More recently, Lori brought her son in for tests to get to the bottom of his severe reflux.

“They were able to scope him as a team,” she says. “Not only did Dr. Sidell get to see him, but Dr. Khavari was there, and Dr. Buu was there. You’re not doing a scope for GI here, a scope for airway there, a washing for pulmonology here. They are all there, looking at the same thing.”

Through this teamwork, they were quickly able to identify that the reflux was due in part to the fact that he was not digesting his food at a normal rate. Some mild antibiotics solved the problem.

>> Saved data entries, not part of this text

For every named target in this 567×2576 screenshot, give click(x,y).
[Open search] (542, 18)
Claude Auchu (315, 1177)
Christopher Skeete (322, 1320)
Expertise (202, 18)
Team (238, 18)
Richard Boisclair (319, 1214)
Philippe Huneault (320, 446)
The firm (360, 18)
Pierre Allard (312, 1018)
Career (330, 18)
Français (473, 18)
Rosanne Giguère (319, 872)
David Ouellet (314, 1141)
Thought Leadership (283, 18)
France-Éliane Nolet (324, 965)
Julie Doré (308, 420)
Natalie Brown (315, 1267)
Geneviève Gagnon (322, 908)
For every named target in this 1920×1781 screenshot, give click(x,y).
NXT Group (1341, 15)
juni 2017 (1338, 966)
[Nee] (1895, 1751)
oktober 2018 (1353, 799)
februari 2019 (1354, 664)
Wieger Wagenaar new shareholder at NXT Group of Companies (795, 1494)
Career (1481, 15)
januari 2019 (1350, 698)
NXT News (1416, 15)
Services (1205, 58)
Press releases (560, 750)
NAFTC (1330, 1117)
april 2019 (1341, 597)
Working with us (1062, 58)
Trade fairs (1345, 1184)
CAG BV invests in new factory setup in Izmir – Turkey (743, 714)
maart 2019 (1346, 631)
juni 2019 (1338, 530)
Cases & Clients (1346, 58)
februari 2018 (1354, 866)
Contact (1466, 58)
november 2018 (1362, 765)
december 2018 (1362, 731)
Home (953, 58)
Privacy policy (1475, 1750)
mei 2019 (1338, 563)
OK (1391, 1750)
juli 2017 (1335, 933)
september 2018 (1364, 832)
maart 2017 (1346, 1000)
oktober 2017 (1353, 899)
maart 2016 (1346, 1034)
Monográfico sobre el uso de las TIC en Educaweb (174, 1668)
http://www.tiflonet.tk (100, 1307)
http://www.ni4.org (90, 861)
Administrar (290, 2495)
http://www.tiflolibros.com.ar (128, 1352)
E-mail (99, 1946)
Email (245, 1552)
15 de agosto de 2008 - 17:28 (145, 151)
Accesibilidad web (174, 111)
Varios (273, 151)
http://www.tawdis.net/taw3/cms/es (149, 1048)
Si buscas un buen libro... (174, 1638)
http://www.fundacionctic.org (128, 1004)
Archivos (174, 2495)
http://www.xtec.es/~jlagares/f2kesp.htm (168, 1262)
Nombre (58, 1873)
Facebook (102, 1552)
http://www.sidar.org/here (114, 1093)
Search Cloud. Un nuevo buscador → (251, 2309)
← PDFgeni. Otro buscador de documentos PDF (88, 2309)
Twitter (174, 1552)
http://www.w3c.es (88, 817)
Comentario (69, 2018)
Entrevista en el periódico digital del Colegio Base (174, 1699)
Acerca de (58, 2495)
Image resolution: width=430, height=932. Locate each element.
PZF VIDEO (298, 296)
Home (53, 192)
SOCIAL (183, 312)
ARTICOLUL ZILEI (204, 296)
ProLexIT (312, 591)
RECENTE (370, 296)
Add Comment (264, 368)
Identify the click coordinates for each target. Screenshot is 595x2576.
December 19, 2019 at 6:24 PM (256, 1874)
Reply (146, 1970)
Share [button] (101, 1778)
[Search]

Now able to fully function without a tracheostomy, Anthoney is thriving in second grade at Vallemar Elementary School, which he attends with his sister. Anthoney has very little speech impairment and his vocabulary is beyond his age level. He is thrilled to be able to enjoy activities that his medical problems once prevented him from doing. 

“He just started swim lessons,” said Lori. “Many parents take this for granted, which I get, because I had three kids before Anthoney. But to see him finally swim underwater is unexplainable. We got to go on a Disney Cruise recently, and he went on a water slide and went into the Caribbean ocean. We never could have done that with a trach. He’s doing really, really well, and we owe it all to Dr. Sidell and the aerodigestive and airway reconstruction team at Packard Children’s.”

Dr. Sidell thinks that Anthoney and his family deserve a lot of the credit. “Any time we have success with our patients, we need to remember the care that occurs outside of our hands. This is of utmost importance, and most of it happens between patients and their families. Anthoney definitely had the personality to overcome the difficulties he has faced. And if things come up where he needs more care in the future, we will absolutely be here for him along the way.”

Perhaps most surprising, despite all he’s been through, Anthoney doesn’t fear going to see the doctor anymore. According to Lori, this is because Dr. Sidell is great at engaging with the kids and, more importantly, he can talk about Batman and Transformers like an expert.